▸ BRIEF A
Rewrite the rows from the line containing "Find the location" through the last row, swapping "location" for "position" and changing nothing else. Show only those lines, and leave the pictures out.

▸ PAGE EXTRACT
........
Wednesday, Sep 15, 2021 – Saturday, Jan 15, 2022

Opening
Event on site

An interpretation by Hajnal Németh, based on Tomas Schmit, Some Activities for the Biggest Town of the World (#20), 1963

Poster campaign

“on another day cover the town with an immense lot of posters (to be fixed in the night before), inscribed (if it is done for instance on the fifth of november): “today is no day! tomorrow will be the fifth of november!!”

Tomas Schmit, Some Activities for the Biggest Town in the World (#20), 1963


In his actions, drawings, and texts, Tomas Schmit turned his attention from the specific to the holistic, dealing with fundamental processes, sensory perceptions, structures, ordinary experiences, and materials. A preoccupation with questions and characteristics of the temporal is a recurring aspect of his work. Time is examined by Schmit in its elementary form as the duration of an action, but also as a measure based on conventions and as an arbitrary feature of differentiation. The piece Some Activities for the Biggest Town in the World (#20), consisting of three actions – one of which is interpreted and realized by Hajnal Németh – was written by Schmit in 1963 for a performance in New York, which extended the radius of the action to the entire urban space and addressed an anonymous audience. Németh takes up this simple gesture and expands it, not least as a commentary on our altered sense of time in 2021, which has been affected by lockdown and travel restrictions.
........
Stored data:
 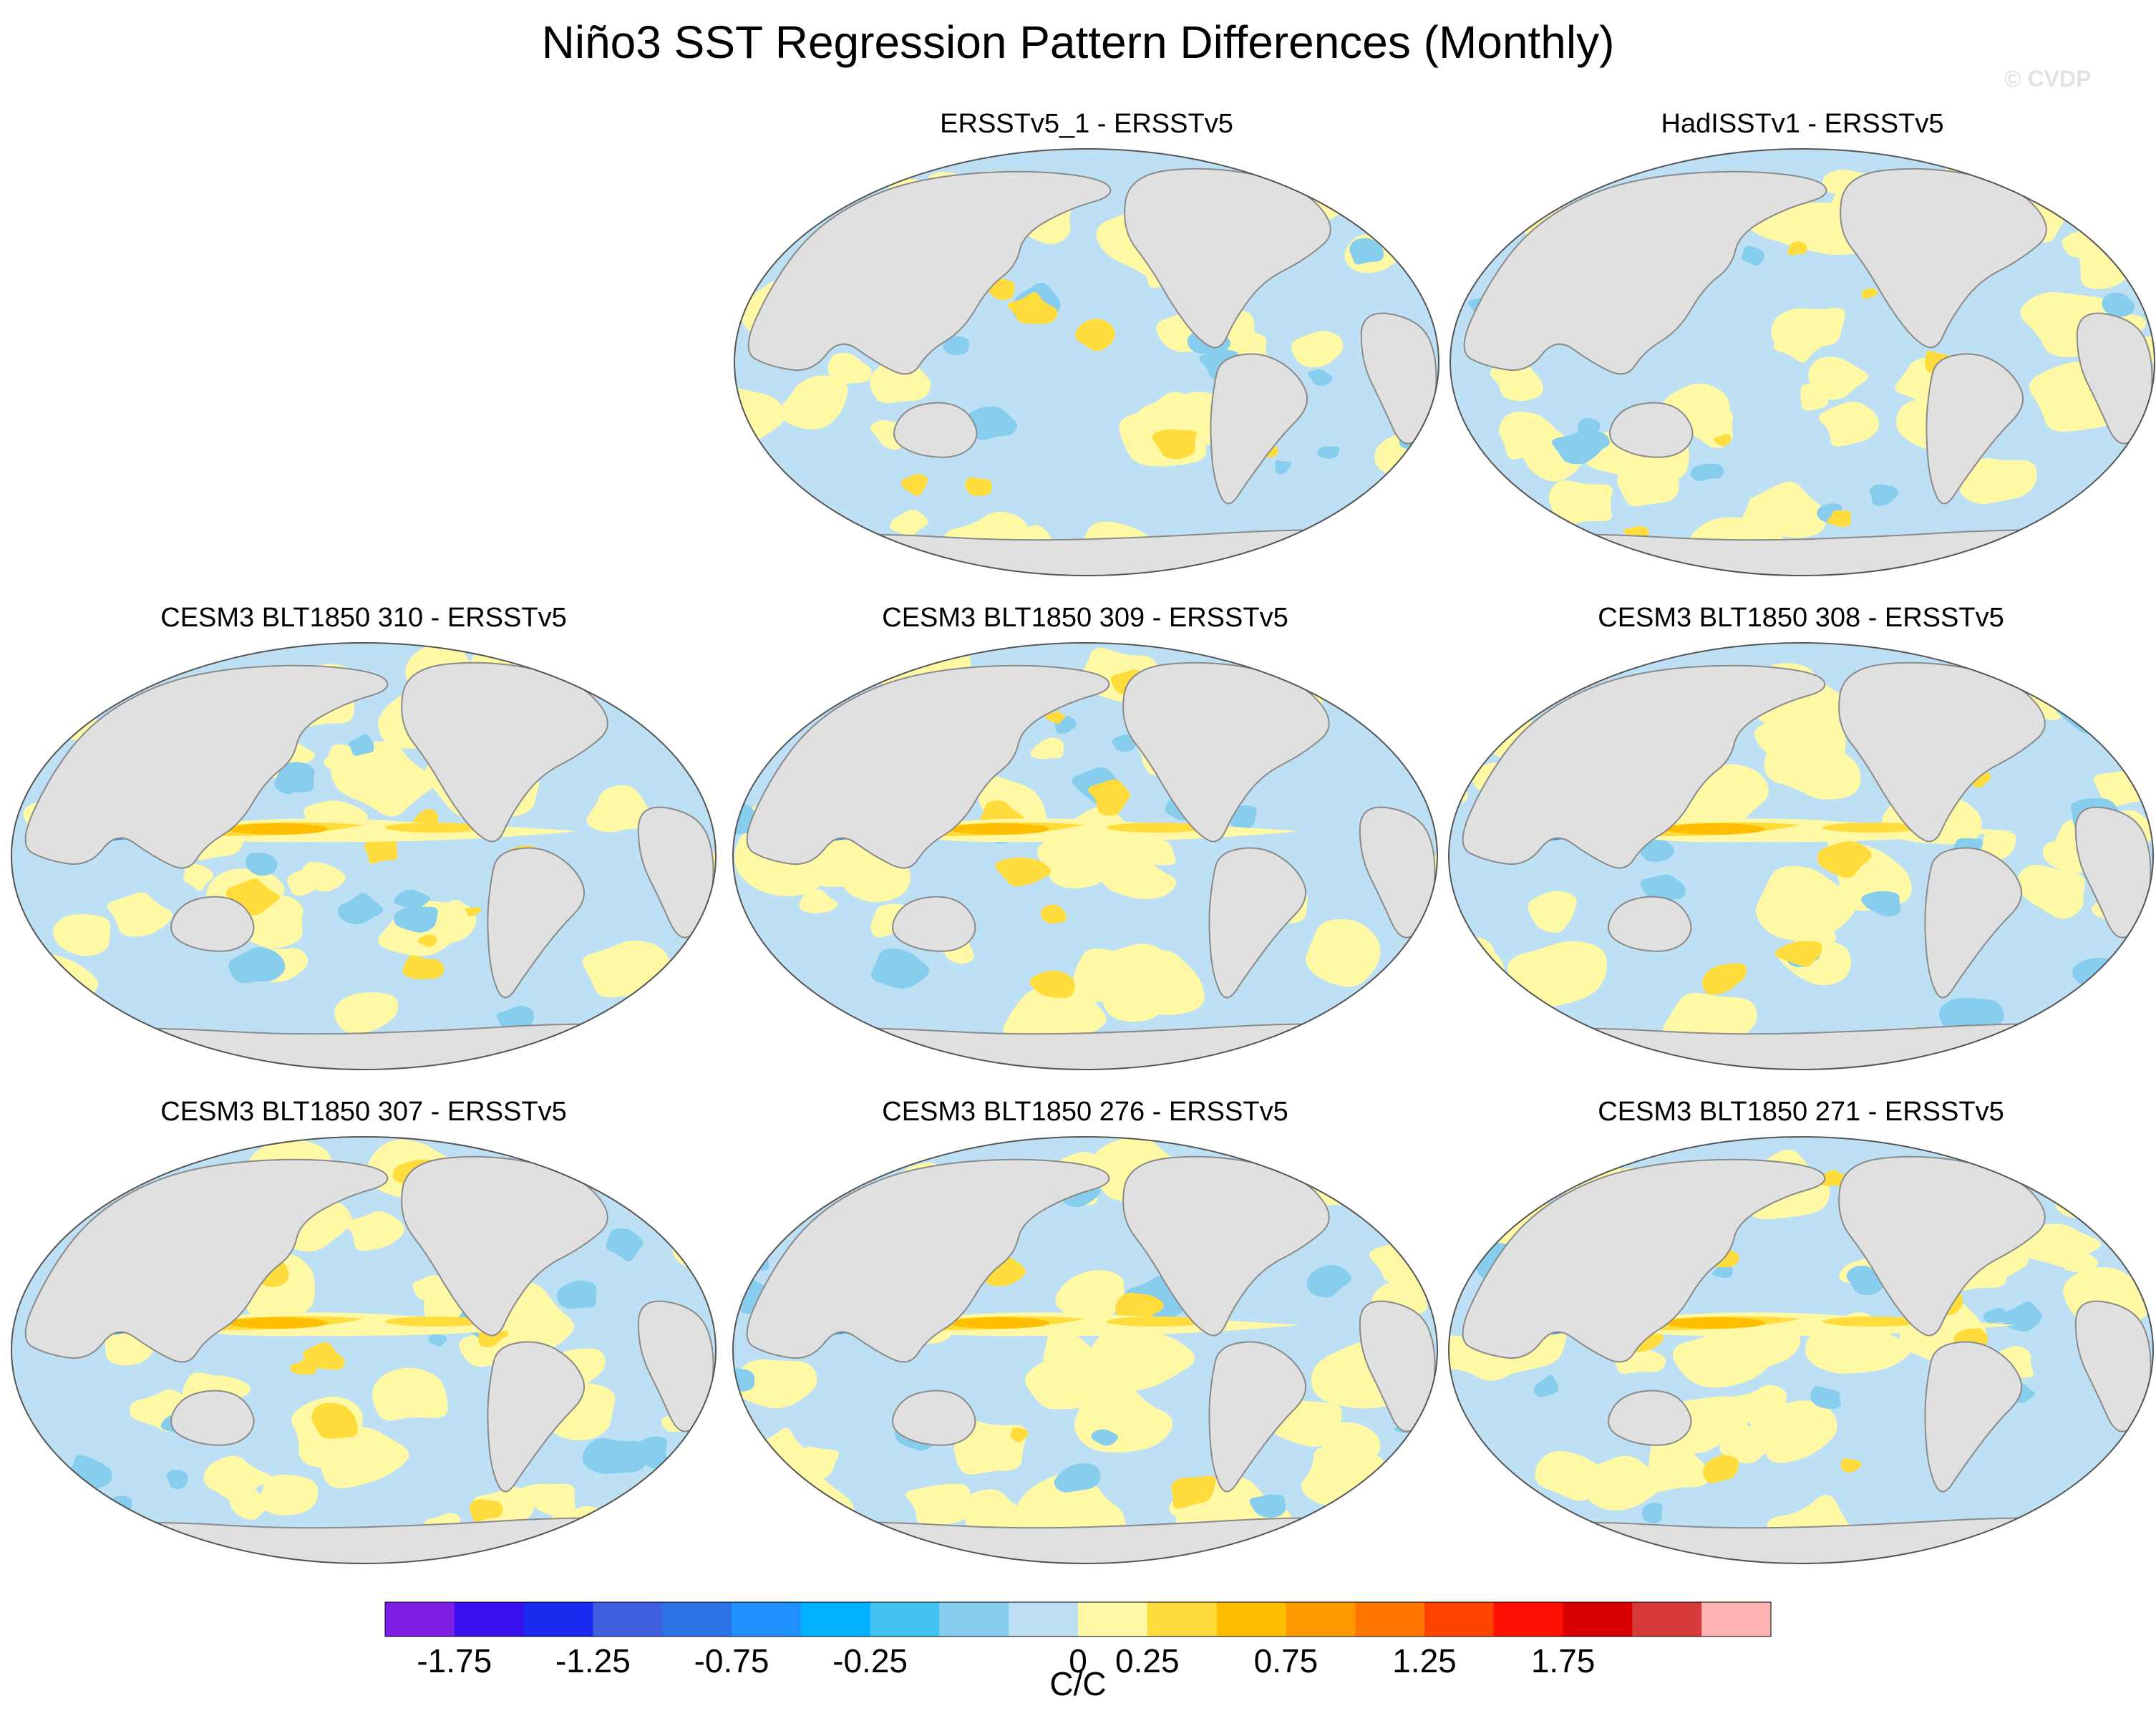 I want to click on watermark: © CVDP, so click(x=2048, y=79).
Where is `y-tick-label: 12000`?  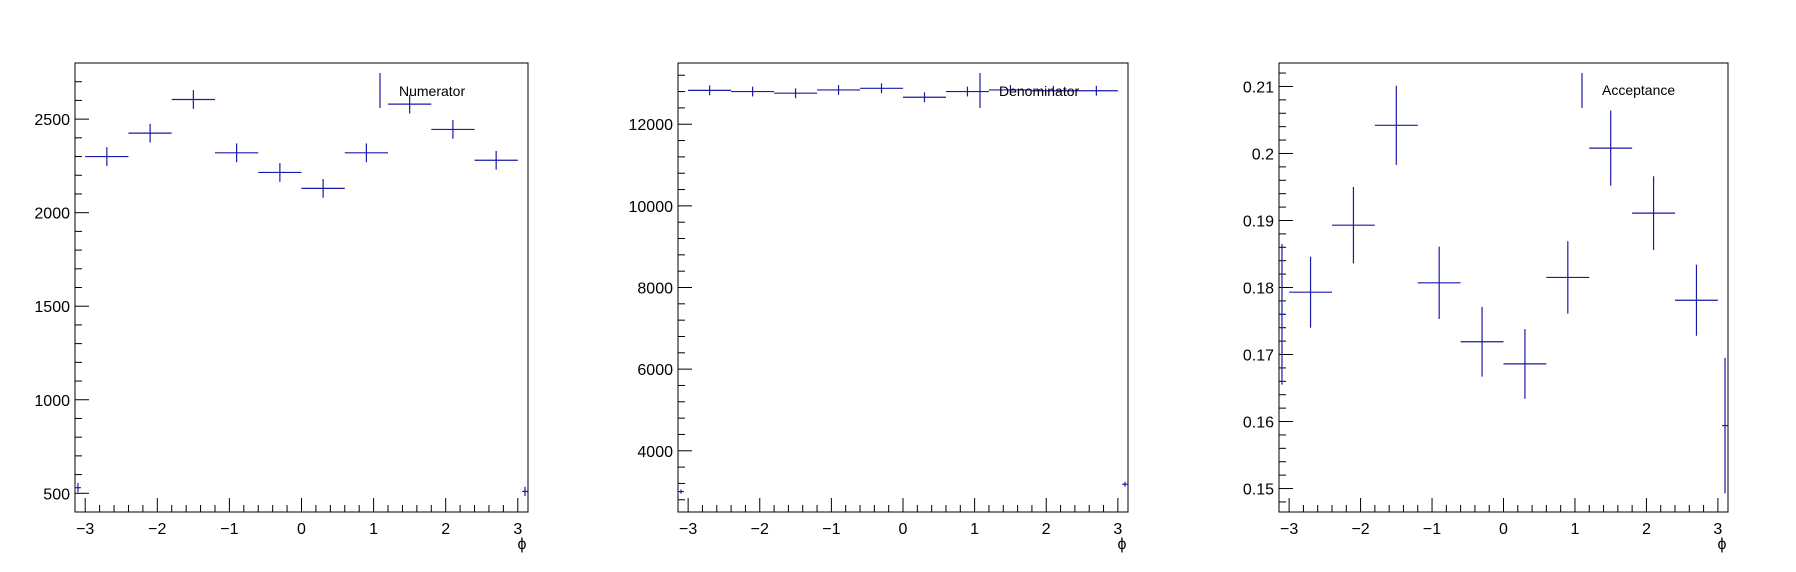 y-tick-label: 12000 is located at coordinates (652, 126).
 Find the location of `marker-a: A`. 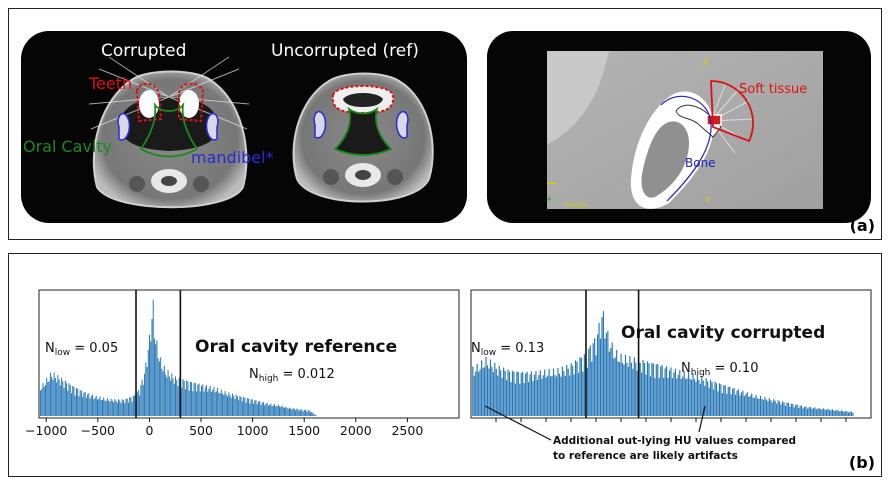

marker-a: A is located at coordinates (706, 62).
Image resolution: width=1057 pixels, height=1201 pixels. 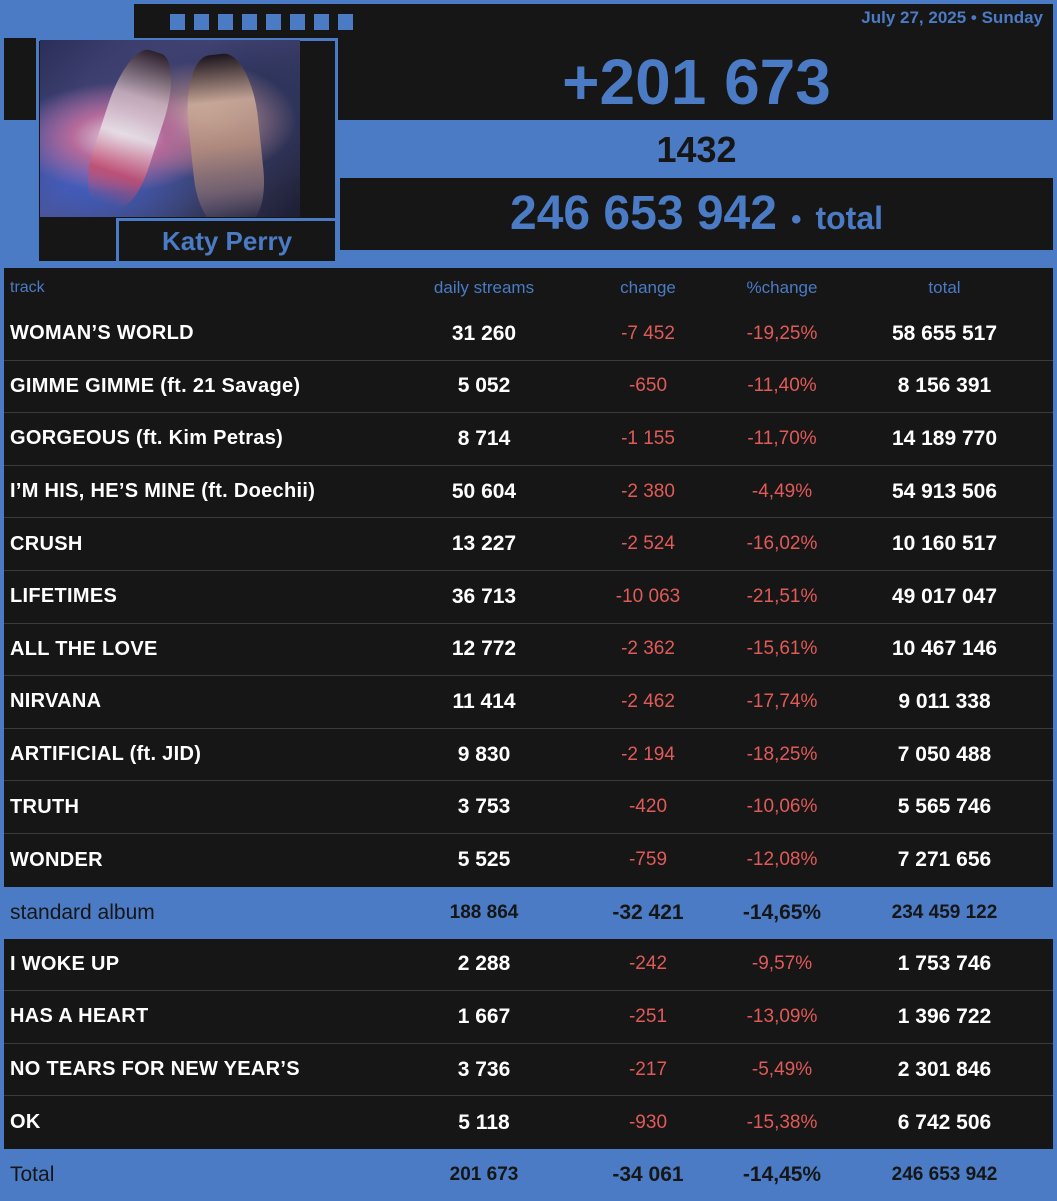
........
▸ BRIEF B
Carry on the text about Hajnal Németh's poster campaign after Tomas Schmit from where it stops.

▸ RESULT A
 Find the position of `marker-a: A`. 

marker-a: A is located at coordinates (706, 62).
Image resolution: width=1057 pixels, height=1201 pixels. 

▸ RESULT B
Hajnal Németh (*1972 in Szőny / Hungary) lives and works in Berlin. In 2020 she founded Yellow Solo, a project space in Berlin for time- and process-based artistic formats that explore musical systems and references – including works by Arnold Dreyblatt, Dani Gal, Annika Kahrs, Anri Sala, André Vida, among others. Németh’s work has been presented in numerous solo and group exhibitions at renowned art institutions, including: The Jewish Historical Museum, Amsterdam (solo, 2017); Ludwig Museum, Budapest (2017; 2016; 2003); Kunstmuseum Stuttgart (2015–2017); Palais de Tokyo, Paris (2012); Museum moderner Kunst Stiftung Ludwig Wien (mumok), Vienna (2009); Gropius Bau, Berlin (2005); Tate Modern, London (2004). In 2011, Németh presented her work in a solo exhibition at the Hungarian pavilion at the Venice Biennale.